るりの想いは、時を超え、生まれ変わっても引き継がれていく。
果たして、るりの願いは叶うのか―――

読み始めると、ストーリーに引きこまれること間違いなしです。

今回は、佐藤正午さんの小説「月の満ち欠け」のあらすじと、読んだ感想をまとめたいと思います。

月の満ち欠け:あらすじ

あたしは、月のように死んで、生まれ変わる――
この七歳の娘が、いまは亡き我が子? いまは亡き妻? いまは亡き恋人? そうでないなら、はたしてこの子は何者なのか?

三人の男と一人の女の、三十余年におよぶ人生、その過ぎし日々が交錯し、幾重にも織り込まれてゆく、この数奇なる愛の軌跡。

プロフェッショナルの仕事であると選考委員たちを唸らせた第一五七回直木賞受賞作、待望の文庫化。
―――Amazon紹介文

生まれ変わる「るり」

物語の中で「るり」は3回、生まれ変わります。

最初の発端となった「るり」は、正木瑠璃。夫のある身ではありましたが、年下の大学生・三角哲彦と恋に落ちます。しかし、熱い愛を交わしてからまもなく、瑠璃は不慮の事故に巻き込まれ、三角への想いを残しつつ、命を落としてしまいます。

2人目の「るり」は、物語の主人公・小山内堅の娘・瑠璃。7歳の時に高熱を出して以降、「1人目のるり」の記憶が覚醒。
前世から慕う三角哲彦に会いたい気持ちのあまり、一人で電車にも乗ったことのない7歳の子どもが千葉から東京まで電車に乗って出かけ、交番に補導されるという事件を起こします。その後、父小山内との約束で、高校生卒業まで、人探しに出かけないことを約束しそれを守り切りましたが、高校卒業後、妻の運転する車で交通事故で亡くなってしまいます。

3人目の「るり」は、正木竜之介の先生だった小沼夫妻の娘として生を受けます。名前は「希美」。「るり」ではありませんが、同じく7歳で高熱に苦しんだ後、瑠璃の記憶が覚醒。妻として愛されることがなかった正木竜之介とのマイナスの記憶が蘇り、希美は、それまで慕っていた正木竜之介を避けるようになります。

最後4人目の「るり」は小山内瑠璃の幼なじみ・ゆいの娘「緑坂るり」として生を受けます。3人の「るり」の記憶をもつ「緑坂るり」は7歳の少女。小山内と初対面時に、以前から小山内のことを知っていたような話をする。そして、「だって、私はあなたの娘だった瑠璃の記憶があるから」と小山内に告げるのです。

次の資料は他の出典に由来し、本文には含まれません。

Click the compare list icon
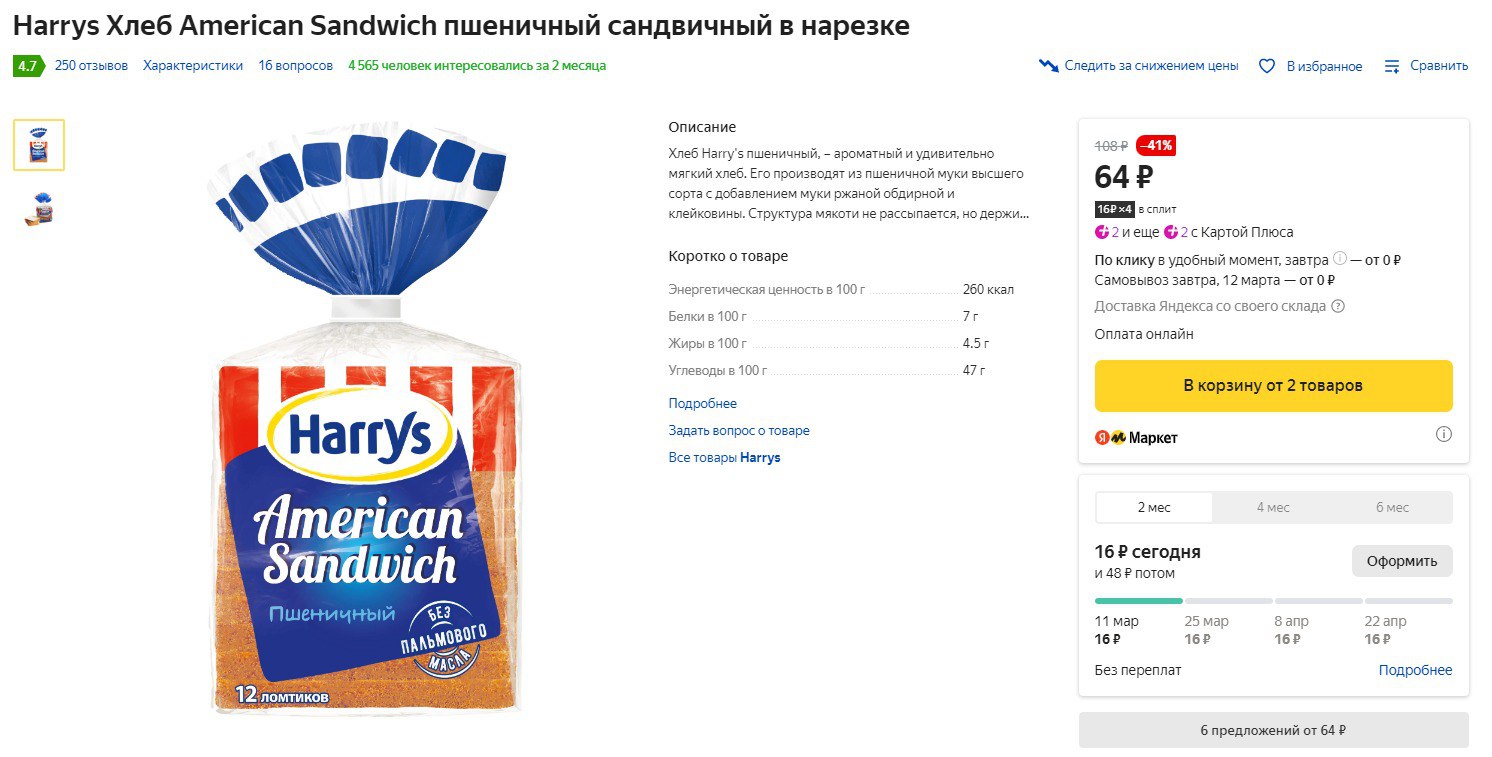Viewport: 1492px width, 757px height. tap(1392, 66)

1人目の正木瑠璃の死から30年。小山内瑠璃、小沼希美、緑坂るりと3度の転生。周囲の一部の人は、その「生まれ変わり」、その因果に気づいていきます。果たして「るり」は三角と再び巡り逢うことができるのか―――

是非、ラストシーンまでの奇跡・軌跡は、小説を読んで楽しんでみてください。結末は甘いラブストーリーとは違いますが、素敵です。

月の満ち欠け:感想

本作のストーリーに関する感想は、様々な方がSNS、ブログ等で発信しています。そこで、私は、本ストーリーのキーとなる言葉などから、私なりの考察をしてみたいと思います。

満ち欠けを繰り返す「月」。脆くはかない「人の命」

人の命はものすごくはかない。歯車が狂って、突然、死を迎えてしまいます。生まれ変わりの「るり」たちはまさにそんなは儚さの象徴です。

一方の、月の持つイメージも脆くて儚い。太陽光に比べ、月光ははかなげで弱々しく見えます。
しかし、その実、月の満ち欠けは永遠。光は弱そうに見えて、太陽以上に海の底を照らします。そして、何より、月は地球の海面を何メートルも満ち引きさせる巨大なパワーを持っています。

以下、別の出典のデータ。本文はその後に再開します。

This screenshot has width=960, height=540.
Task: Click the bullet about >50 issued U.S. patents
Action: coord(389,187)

人はそんな月に魅せられて、人は月に魅了されるのでしょうか。月を見上げると、思い出される小説が増えました。

輪廻転生と因果

輪廻転生――― 仏教などで、生命体が死を迎えると、その魂が新たな生命体として再生するという、生命の永遠性を信じる考え方です。生まれ変わる際には、生前の行いや因果関係が次の再生に影響を及ぼします。そして循環の中で、生まれ変わるたびに魂が成長していくことで、最終的には最終的な目的である解脱(生死の苦しみから自由になること)へ至ると考えられています。

本作品でも、「るり」は転生する度に、最終的な目的「愛する人にもう一度巡り合う」を達成するために、成長を遂げいるように見えます。4人目の「るり」は、前世の記憶も鮮明、また、愛する人に巡り合うために起こすアクションも、7歳の子どもとは思えない、着実性・確実性を持っているように思えるからです。

本作では、成就したい思いは「恋」ですが、これは、どんな夢だって同じ。強い思いスタートに、より、明確に行動に落とし込んで、想いを遂げていきたいですね。

魂と肉体

「肉体は消えても、魂は存在しつづける。そして、私たちを見守っていてくれる」

仏教国で育った日本人は、仏教の輪廻転生の考えが、心に染み入っています。そして、

・私たちの本質は肉体ではなく、魂(意識)であること
・意識は肉体という制約を超えてお互いにつながっていること
・死後も生前の絆は続き、ご縁が継続していくこと

など、「非科学的である」と思う反面、すんなり受け入れていたりします。

本書を読み終えて考えたのは、輪廻転生・因果の法則に従うならば、新しいご縁に巡り合ったとき、幸せな気持ちになったときは、過去にどのような素晴らしいご縁があったのだろうと、思いを馳せて接すると、もっと良き縁・関係が築けるのではなかろうかと。

また、新しいご縁で気持ちがマイナスに傾いたときは、過去によくない出来事があったかもしれないと思いつつも、今回のご縁をマイナスで終わらせないため、お互いの関係を見直せたら、人間関係の悩みも少しは減って、人生がよきご縁で満ち溢れていくのではなかろうか、と。

最後に

今回は、佐藤正午さんの小説「月の満ち欠け」のあらすじと、読んだ感想を紹介しました。

小説は面白いばかりか、少し視点を変えて読むと、実に学びが多いと感じずにはいられません。
人の痛みを知るには、小説が一番。想像力も膨らみます。ビジネス書ばかり読んでいる方は、是非、小説も読んでみてください。